- ESMA is rolling out significant changes for forex trading in the European Union.
- What are the regulations? How will they impact trading? How can I prepare?
- This article aims to answer all these questions and more.
What it is all about and what we think about it
What are the regulations in general?
The new regulations impose limits on leverage for various assets (30:1 is the top tier), ban binary options and bonuses, require transparency and negative balance protection measures from brokers and more. More details are below.
What do we think about these significant changes?
Francesc Riverola, the Founder and President of FXStreet, says that while some brokers fear a drop in profitability in European accounts, this regulation may be a step forward in making forex an asset class and points to the Japanese forex industry which has successfully weathered leverage restrictions.
"The new regulations will help distinguish between three types of brokers: the big brands offering multi-market financial instruments, the forex brokers that are experts in marketing and conversion, and the offshore ones," says Riverola. "The ESMA rules will help brokers focus on their audiences and traders pick the right broker for them. So far, it was sometimes not too easy to see a clear distinction between the three types."
What is ESMA?
The European Securities Markets Authority is known for its involvement in the debt crisis, but it is taking on a supranational role in regulating markets. So far, regulation has varied between various jurisdictions within the European Union (all EU countries, not only the euro-zone), with Cyprus attracting many brokers. These guidelines also apply to the UK until it leaves the EU.
Who are the winners of these new regulations?
Prudent brokers are likely to be winners: those that play it safe and do not market themselves aggressively are now shielded from the more shady ones. Also, traders will get more transparency about the losses that a brokers' clients suffer, enabling a better choice.
Who are the losers of these new regulations?

■ Information shown ■
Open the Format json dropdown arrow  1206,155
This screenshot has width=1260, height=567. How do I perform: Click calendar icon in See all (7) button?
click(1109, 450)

■ Written instruction 1 ■
Translate this sentence from the article on ESMA's forex rules into Spanish: "The ESMA rules will help brokers focus on their audiences and traders pick the right broker for them."
■ Written instruction 2 ■
Write out the part of the article on ESMA's forex rules starting at "What is ESMA?" and ending at "losers of these new regulations?".

■ Result 1 ■
Las normas de la ESMA ayudarán a los brókeres a centrarse en sus audiencias y a los traders a elegir el bróker adecuado para ellos.

■ Result 2 ■
What is ESMA?
The European Securities Markets Authority is known for its involvement in the debt crisis, but it is taking on a supranational role in regulating markets. So far, regulation has varied between various jurisdictions within the European Union (all EU countries, not only the euro-zone), with Cyprus attracting many brokers. These guidelines also apply to the UK until it leaves the EU.
Who are the winners of these new regulations?
Prudent brokers are likely to be winners: those that play it safe and do not market themselves aggressively are now shielded from the more shady ones. Also, traders will get more transparency about the losses that a brokers' clients suffer, enabling a better choice.
Who are the losers of these new regulations?